#### Raw records

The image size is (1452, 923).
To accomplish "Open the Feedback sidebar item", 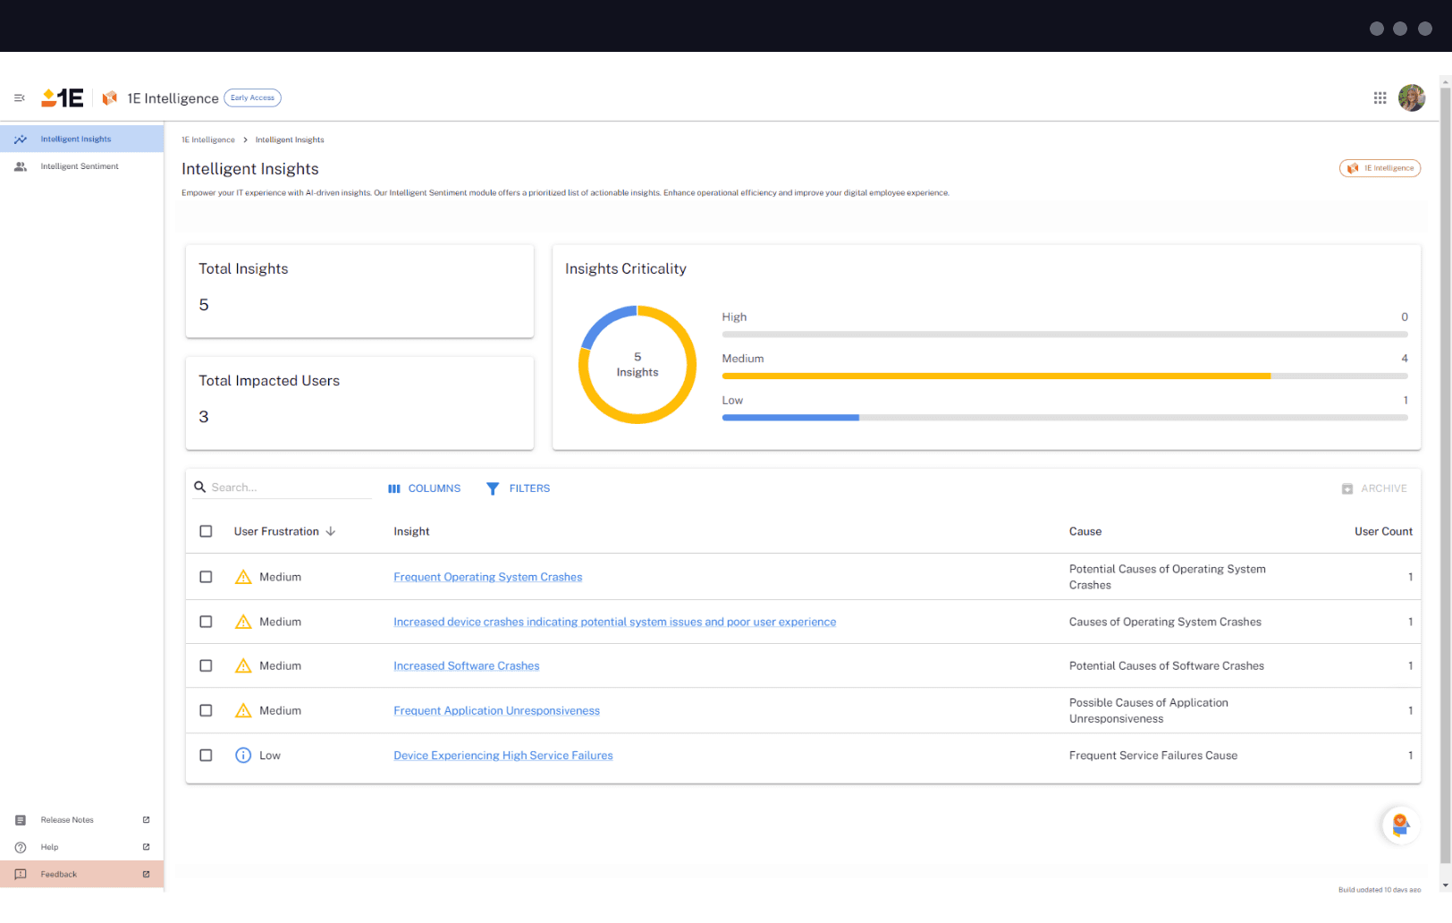I will point(58,874).
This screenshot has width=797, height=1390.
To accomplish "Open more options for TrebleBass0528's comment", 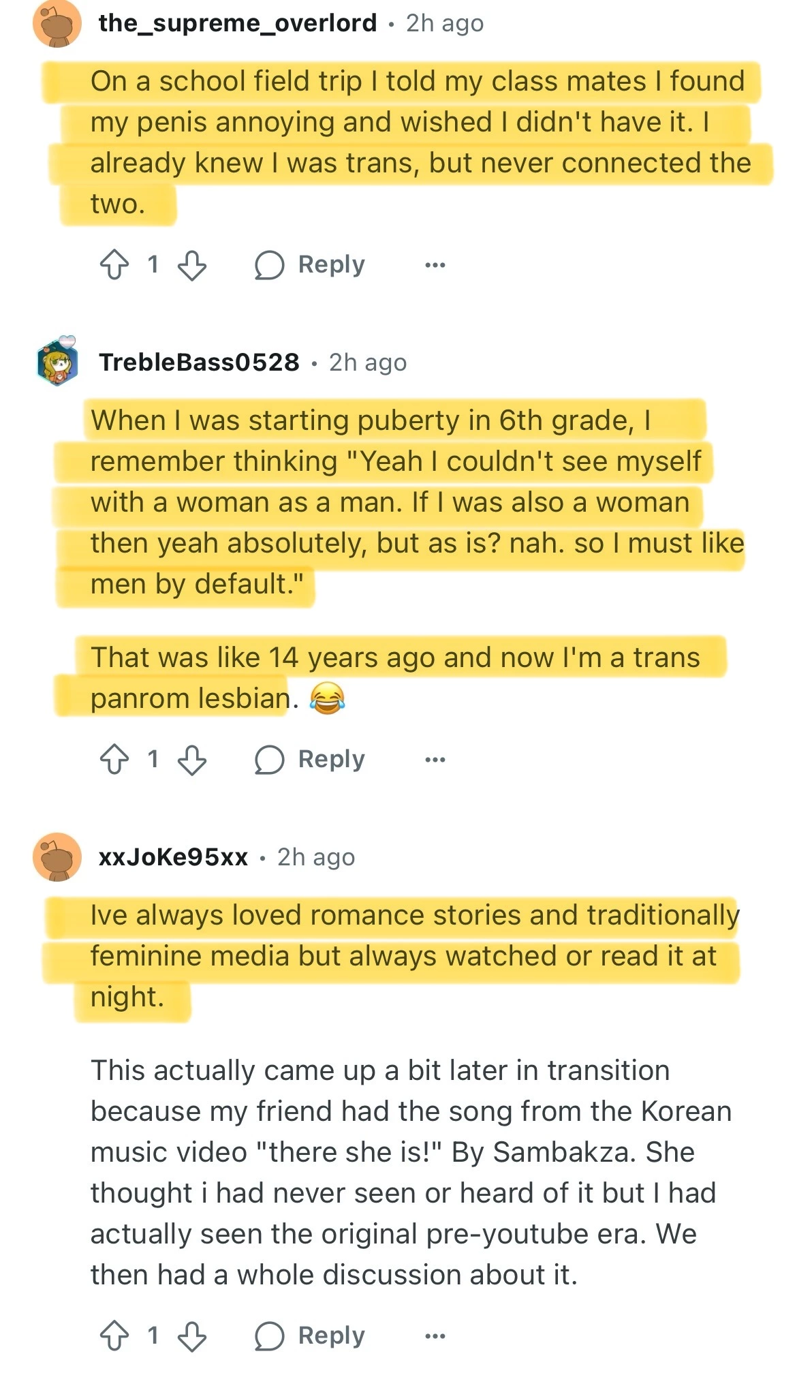I will pyautogui.click(x=435, y=760).
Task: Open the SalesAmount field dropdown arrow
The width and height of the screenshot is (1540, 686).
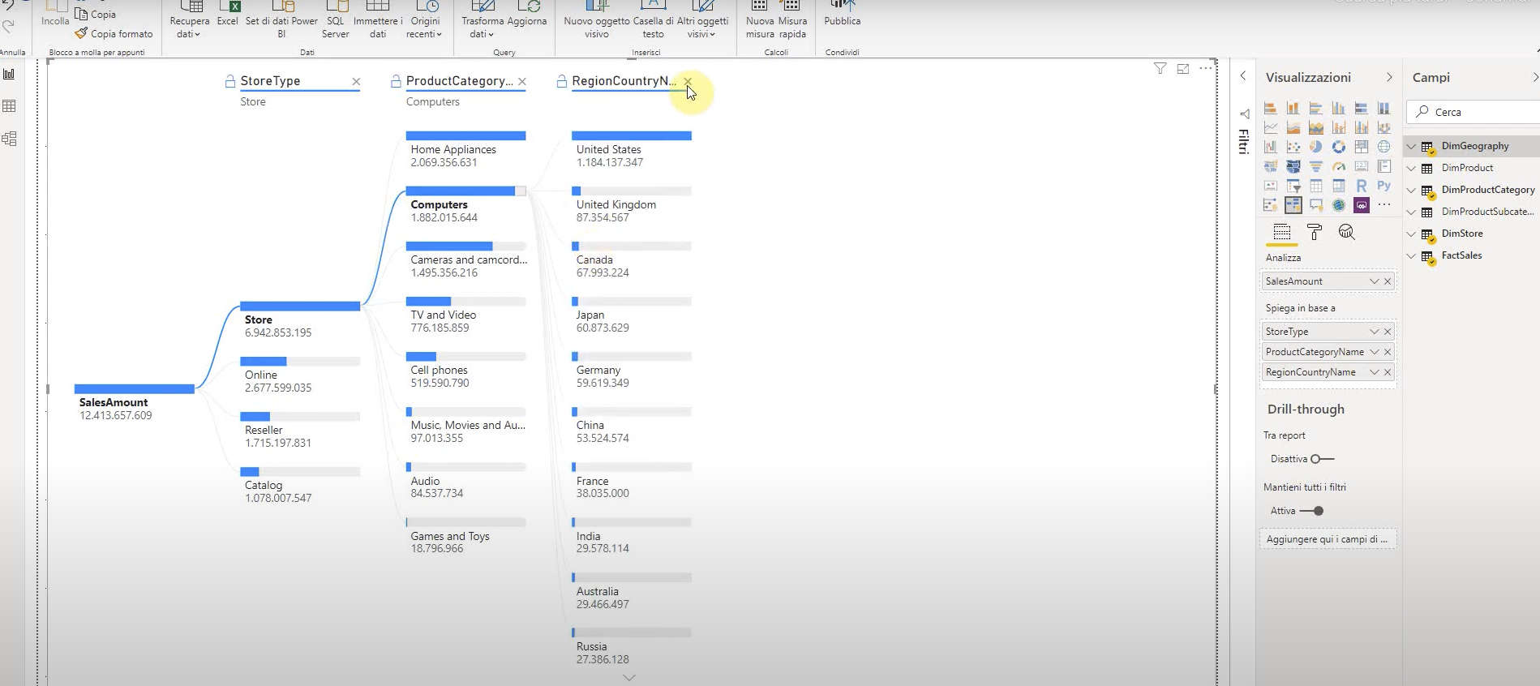Action: point(1374,281)
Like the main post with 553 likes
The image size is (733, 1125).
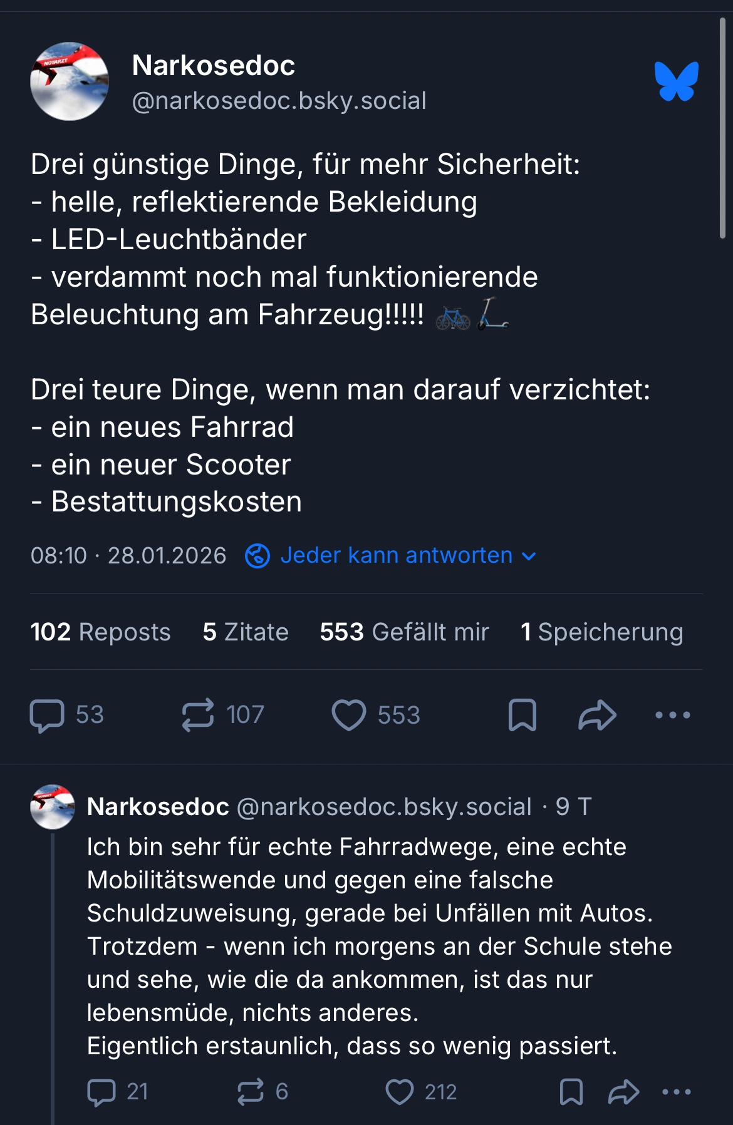349,715
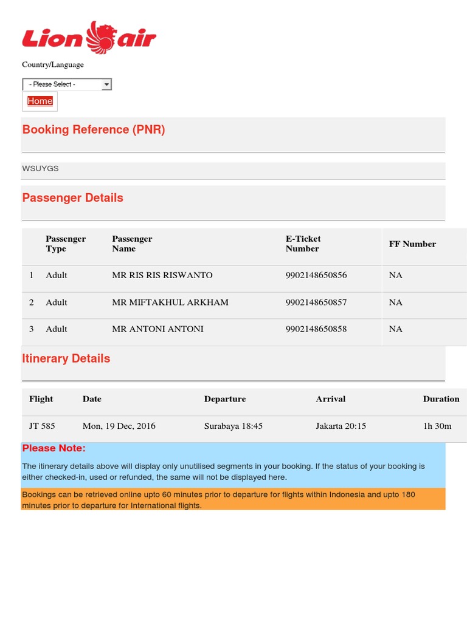Select the Booking Reference (PNR) heading
Viewport: 467px width, 622px height.
(x=94, y=129)
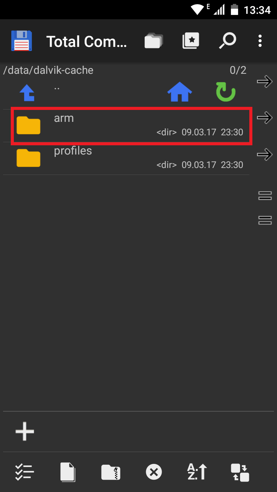Toggle selection on the profiles folder icon

coord(28,158)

########

» Goal
Write out the data word for word, from the line with "Task: Open the" through the end of the data, and leave the pictures out.

» Task solution
Task: Open the SalesAmount field dropdown arrow
The width and height of the screenshot is (1540, 686).
Action: point(1374,281)
Like the main post with 553 likes
The image size is (733, 1125).
349,715
Select the Booking Reference (PNR) heading
Viewport: 467px width, 622px height.
(x=94, y=129)
Toggle selection on the profiles folder icon

coord(28,158)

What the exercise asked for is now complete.